Tugas dan Latihan
1. Menurut teks tentang doa, pada dua waktu apa seseorang dianjurkan berdoa?
2. Terjemahkan kalimat dari teks tentang doa ini ke dalam bahasa Inggris: "Jadikan ini sebagai habit/kebiasaan baru kita, toh gak ada ruginya mendoakan tulus orang lain kan juga gak pake keluar modal, dan yang pasti membuat orang lain senang, kita pun dapat pahala."

Teks yang Disediakan
= = = =

Mendoakan orang-orang yang kita jumpai sehari- hari, yang kita sama sekali tidak punya kepentingan secara langsung dengannya, bahkan kita tidak mengenalnya, misalnya : mendoakan pedagang kaki lima yang baru saja kita membeli makanan kecil darinya, sambil menyerahkan uang pembelian, “Semoga cepat laris dagangannya ya, Buk..”, mendoakan tukang becak/ojek yang baru kita tumpangi, “Nihh Pak duitnya, semoga banyak rejeki yaa..”, dst. Jadikan ini sebagai habit/kebiasaan baru kita, toh gak ada ruginya mendoakan tulus orang lain kan juga gak pake keluar modal, dan yang pasti membuat orang lain senang, kita pun dapat pahala.

 Beberapa tips singkat dalam berdoa:

  • Berdoalah sesaat sebelum tidur dan segera sesaat setelah bangun tidur, karena secara alami/ natural gelombang otak kita berada pada gelombang alpha dan tetha pada masa- masa tersebut, sehingga secara otomatis akan terekam dibawah sadar/ unconscious mind kita, yang merupakan “miracle zone/zona keajaiban” dalam memanjatkan doa- doa kita.
  • Berdoalah dengan perasaan bahagia, dengan diawali dengan perasaan bersyukur yang mendalam, dengan pujian-pujian yang akan menempatkan kita tepat pada tempatnya/ fitrahnya sebagai makhluk yang harus senantiasa bersyukur. Mulailah dengan bersyukur.., karena tanpa bersyukur maka sesungguhnya kita tak pernah mendapatkan apapun juga di muka bumi ini.., sedangkan bila kita pandai bersyukur maka, Tuhan berjanji, “Nikmat-Ku akan Ku tambah..”

= = = =

Isi Kumpulan Data
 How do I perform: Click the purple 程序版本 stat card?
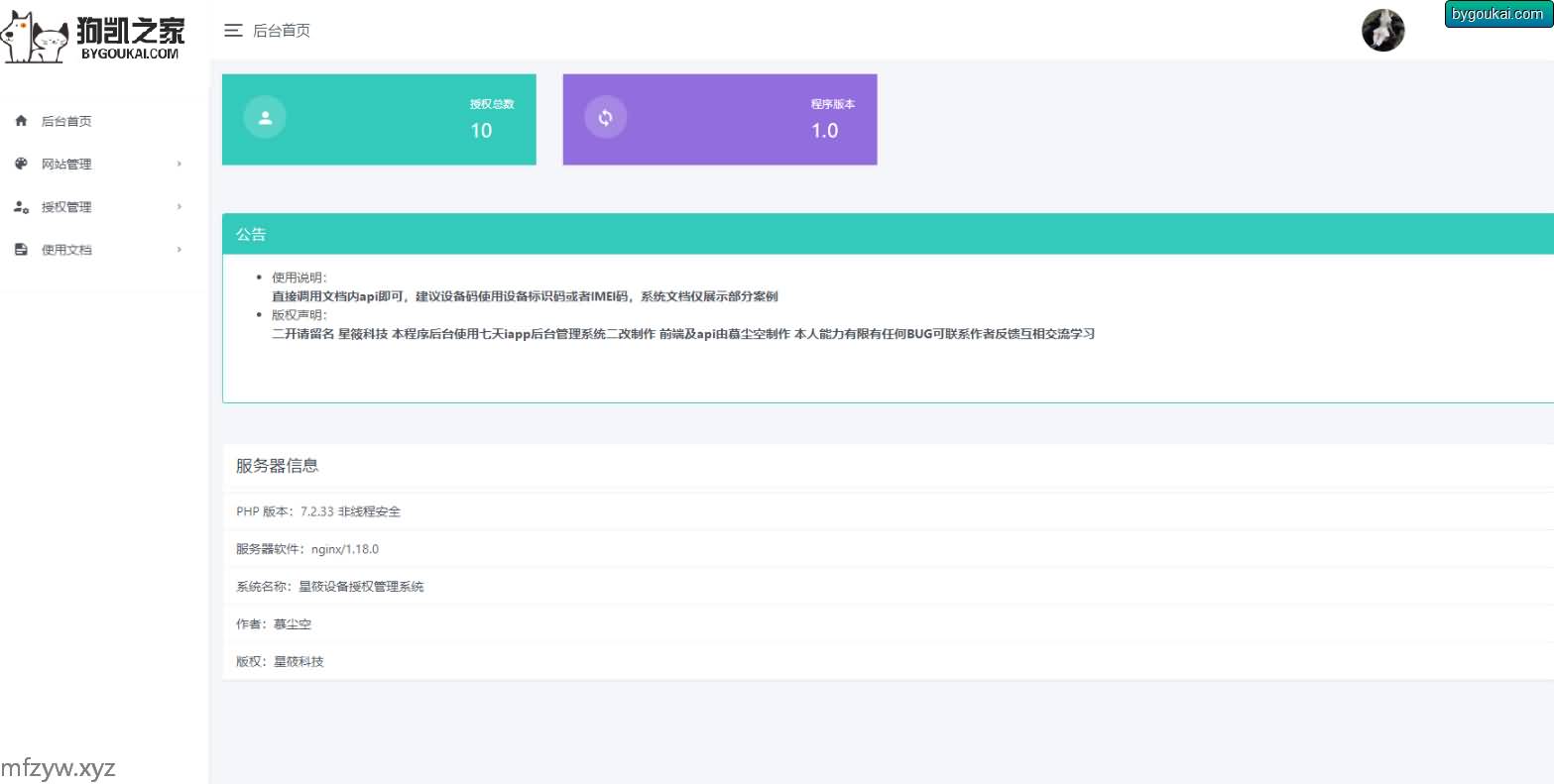click(720, 120)
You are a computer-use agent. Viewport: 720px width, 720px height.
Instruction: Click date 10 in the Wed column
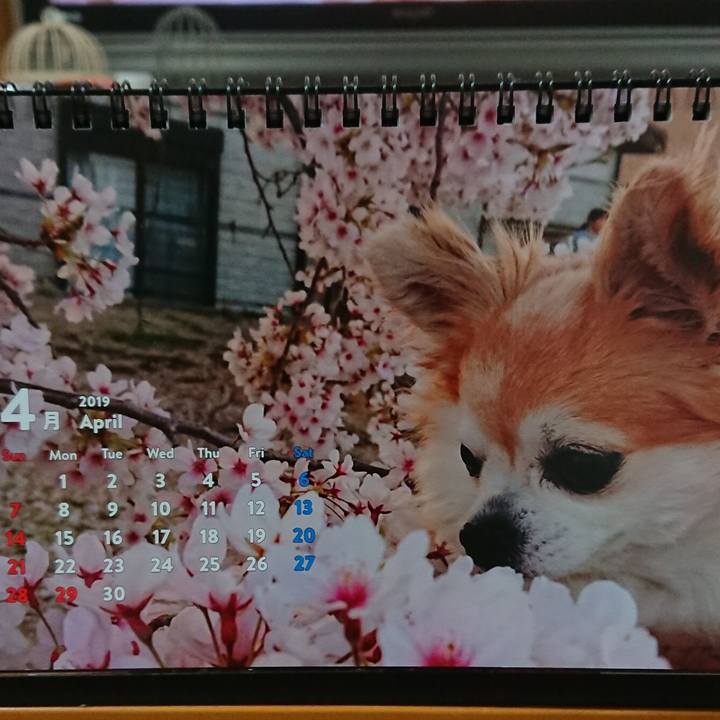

= = = =

Keluaran yang Diharapkan
1. Sesaat sebelum tidur dan segera sesaat setelah bangun tidur.

2. Make this our new habit; after all, there is no harm in sincerely praying for others, since it doesn't cost anything, and it certainly makes others happy, and we earn a spiritual reward as well.